Please retype the listing below, matching every line exactly.
DATA TO USE below:
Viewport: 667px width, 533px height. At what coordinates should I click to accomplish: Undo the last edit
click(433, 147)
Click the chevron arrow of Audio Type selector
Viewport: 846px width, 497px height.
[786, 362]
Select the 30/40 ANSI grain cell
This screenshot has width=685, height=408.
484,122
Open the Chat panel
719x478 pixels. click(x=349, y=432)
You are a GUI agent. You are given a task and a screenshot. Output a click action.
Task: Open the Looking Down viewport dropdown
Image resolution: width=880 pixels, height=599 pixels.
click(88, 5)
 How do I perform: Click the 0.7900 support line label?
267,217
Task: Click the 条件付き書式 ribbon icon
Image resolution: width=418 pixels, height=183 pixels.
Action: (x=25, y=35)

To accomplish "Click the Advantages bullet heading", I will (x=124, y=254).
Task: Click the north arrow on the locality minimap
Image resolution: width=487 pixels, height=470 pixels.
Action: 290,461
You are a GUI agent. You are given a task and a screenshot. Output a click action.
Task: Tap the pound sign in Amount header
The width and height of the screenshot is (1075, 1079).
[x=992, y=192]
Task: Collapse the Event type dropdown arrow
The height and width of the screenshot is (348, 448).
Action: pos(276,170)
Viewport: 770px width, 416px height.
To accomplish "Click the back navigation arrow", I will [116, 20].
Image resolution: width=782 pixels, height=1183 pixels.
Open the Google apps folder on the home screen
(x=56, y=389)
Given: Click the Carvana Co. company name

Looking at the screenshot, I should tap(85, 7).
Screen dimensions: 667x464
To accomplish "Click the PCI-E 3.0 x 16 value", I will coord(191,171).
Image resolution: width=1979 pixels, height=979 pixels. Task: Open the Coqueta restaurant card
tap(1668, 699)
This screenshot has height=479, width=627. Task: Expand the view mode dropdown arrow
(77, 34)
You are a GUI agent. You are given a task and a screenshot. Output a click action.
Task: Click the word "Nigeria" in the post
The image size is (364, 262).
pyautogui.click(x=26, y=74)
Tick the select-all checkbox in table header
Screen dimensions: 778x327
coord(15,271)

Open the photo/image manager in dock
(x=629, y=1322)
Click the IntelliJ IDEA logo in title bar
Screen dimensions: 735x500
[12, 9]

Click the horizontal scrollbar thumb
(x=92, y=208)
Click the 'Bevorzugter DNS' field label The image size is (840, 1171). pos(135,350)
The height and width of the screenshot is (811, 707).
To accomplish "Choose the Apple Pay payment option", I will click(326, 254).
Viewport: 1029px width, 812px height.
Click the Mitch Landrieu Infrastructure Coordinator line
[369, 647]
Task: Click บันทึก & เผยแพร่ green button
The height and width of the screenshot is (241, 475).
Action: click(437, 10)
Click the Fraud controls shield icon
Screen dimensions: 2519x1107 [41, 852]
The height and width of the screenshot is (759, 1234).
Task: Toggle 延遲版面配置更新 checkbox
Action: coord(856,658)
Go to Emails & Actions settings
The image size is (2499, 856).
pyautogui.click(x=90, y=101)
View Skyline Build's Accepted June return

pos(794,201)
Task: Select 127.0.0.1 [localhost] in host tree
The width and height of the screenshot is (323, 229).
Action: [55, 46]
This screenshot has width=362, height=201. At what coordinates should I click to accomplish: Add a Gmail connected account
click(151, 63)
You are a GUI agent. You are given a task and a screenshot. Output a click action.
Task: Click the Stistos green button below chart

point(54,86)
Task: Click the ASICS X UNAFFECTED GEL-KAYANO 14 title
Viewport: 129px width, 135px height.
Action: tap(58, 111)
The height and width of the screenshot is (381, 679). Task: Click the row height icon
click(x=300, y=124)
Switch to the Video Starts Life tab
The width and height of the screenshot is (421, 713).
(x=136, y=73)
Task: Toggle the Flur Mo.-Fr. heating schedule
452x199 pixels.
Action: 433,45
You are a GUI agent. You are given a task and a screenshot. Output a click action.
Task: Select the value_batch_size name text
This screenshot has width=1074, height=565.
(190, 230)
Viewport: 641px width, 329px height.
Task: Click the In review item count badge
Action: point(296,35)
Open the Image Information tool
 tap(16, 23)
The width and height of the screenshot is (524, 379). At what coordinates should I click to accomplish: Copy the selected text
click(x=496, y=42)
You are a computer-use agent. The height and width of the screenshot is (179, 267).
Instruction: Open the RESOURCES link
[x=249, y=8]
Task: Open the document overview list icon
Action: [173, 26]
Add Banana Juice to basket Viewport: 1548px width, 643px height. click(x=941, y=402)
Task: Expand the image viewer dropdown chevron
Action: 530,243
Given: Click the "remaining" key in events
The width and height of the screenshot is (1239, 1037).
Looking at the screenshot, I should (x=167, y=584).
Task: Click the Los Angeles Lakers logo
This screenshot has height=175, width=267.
End of DATA TO USE.
--- WRITTEN REPLY ---
Viewport: 667px width, 533px height. At what coordinates should I click to accomplish: Undo the last edit
click(433, 147)
Click the chevron arrow of Audio Type selector
Viewport: 846px width, 497px height.
[786, 362]
Select the 30/40 ANSI grain cell
This screenshot has width=685, height=408.
484,122
Open the Chat panel
719x478 pixels. click(x=349, y=432)
You are a GUI agent. You are given a task and a screenshot. Output a click action.
Task: Open the Looking Down viewport dropdown
Image resolution: width=880 pixels, height=599 pixels.
click(88, 5)
 How do I perform: Click the 0.7900 support line label?
267,217
Task: Click the 条件付き書式 ribbon icon
Image resolution: width=418 pixels, height=183 pixels.
Action: (x=25, y=35)

To accomplish "Click the Advantages bullet heading", I will (x=124, y=254).
Task: Click the north arrow on the locality minimap
Image resolution: width=487 pixels, height=470 pixels.
Action: 290,461
You are a GUI agent. You are given a task and a screenshot. Output a click action.
Task: Tap the pound sign in Amount header
The width and height of the screenshot is (1075, 1079).
[x=992, y=192]
Task: Collapse the Event type dropdown arrow
The height and width of the screenshot is (348, 448).
Action: pos(276,170)
Viewport: 770px width, 416px height.
To accomplish "Click the back navigation arrow", I will [116, 20].
Image resolution: width=782 pixels, height=1183 pixels.
Open the Google apps folder on the home screen
(x=56, y=389)
Given: Click the Carvana Co. company name

Looking at the screenshot, I should tap(85, 7).
Screen dimensions: 667x464
To accomplish "Click the PCI-E 3.0 x 16 value", I will coord(191,171).
Image resolution: width=1979 pixels, height=979 pixels. Task: Open the Coqueta restaurant card
tap(1668, 699)
This screenshot has height=479, width=627. Task: Expand the view mode dropdown arrow
(77, 34)
You are a GUI agent. You are given a task and a screenshot. Output a click action.
Task: Click the word "Nigeria" in the post
The image size is (364, 262).
pyautogui.click(x=26, y=74)
Tick the select-all checkbox in table header
Screen dimensions: 778x327
coord(15,271)

Open the photo/image manager in dock
(x=629, y=1322)
Click the IntelliJ IDEA logo in title bar
Screen dimensions: 735x500
[12, 9]

Click the horizontal scrollbar thumb
(x=92, y=208)
Click the 'Bevorzugter DNS' field label The image size is (840, 1171). pos(135,350)
The height and width of the screenshot is (811, 707).
To accomplish "Choose the Apple Pay payment option", I will click(326, 254).
Viewport: 1029px width, 812px height.
Click the Mitch Landrieu Infrastructure Coordinator line
[369, 647]
Task: Click บันทึก & เผยแพร่ green button
The height and width of the screenshot is (241, 475).
Action: click(437, 10)
Click the Fraud controls shield icon
Screen dimensions: 2519x1107 [41, 852]
The height and width of the screenshot is (759, 1234).
Task: Toggle 延遲版面配置更新 checkbox
Action: coord(856,658)
Go to Emails & Actions settings
The image size is (2499, 856).
pyautogui.click(x=90, y=101)
View Skyline Build's Accepted June return

pos(794,201)
Task: Select 127.0.0.1 [localhost] in host tree
The width and height of the screenshot is (323, 229).
Action: [55, 46]
This screenshot has width=362, height=201. At what coordinates should I click to accomplish: Add a Gmail connected account
click(151, 63)
You are a GUI agent. You are given a task and a screenshot. Output a click action.
Task: Click the Stistos green button below chart

point(54,86)
Task: Click the ASICS X UNAFFECTED GEL-KAYANO 14 title
Viewport: 129px width, 135px height.
Action: tap(58, 111)
The height and width of the screenshot is (381, 679). Task: Click the row height icon
click(x=300, y=124)
Switch to the Video Starts Life tab
The width and height of the screenshot is (421, 713).
(x=136, y=73)
Task: Toggle the Flur Mo.-Fr. heating schedule
452x199 pixels.
Action: 433,45
You are a GUI agent. You are given a task and a screenshot. Output a click action.
Task: Select the value_batch_size name text
This screenshot has width=1074, height=565.
(190, 230)
Viewport: 641px width, 329px height.
Task: Click the In review item count badge
Action: point(296,35)
Open the Image Information tool
 tap(16, 23)
The width and height of the screenshot is (524, 379). At what coordinates should I click to accomplish: Copy the selected text
click(x=496, y=42)
You are a computer-use agent. The height and width of the screenshot is (179, 267).
Instruction: Open the RESOURCES link
[x=249, y=8]
Task: Open the document overview list icon
Action: [173, 26]
Add Banana Juice to basket Viewport: 1548px width, 643px height. click(x=941, y=402)
Task: Expand the image viewer dropdown chevron
Action: 530,243
Given: Click the "remaining" key in events
The width and height of the screenshot is (1239, 1037).
Looking at the screenshot, I should (x=167, y=584).
Task: Click the Los Angeles Lakers logo
This screenshot has height=175, width=267.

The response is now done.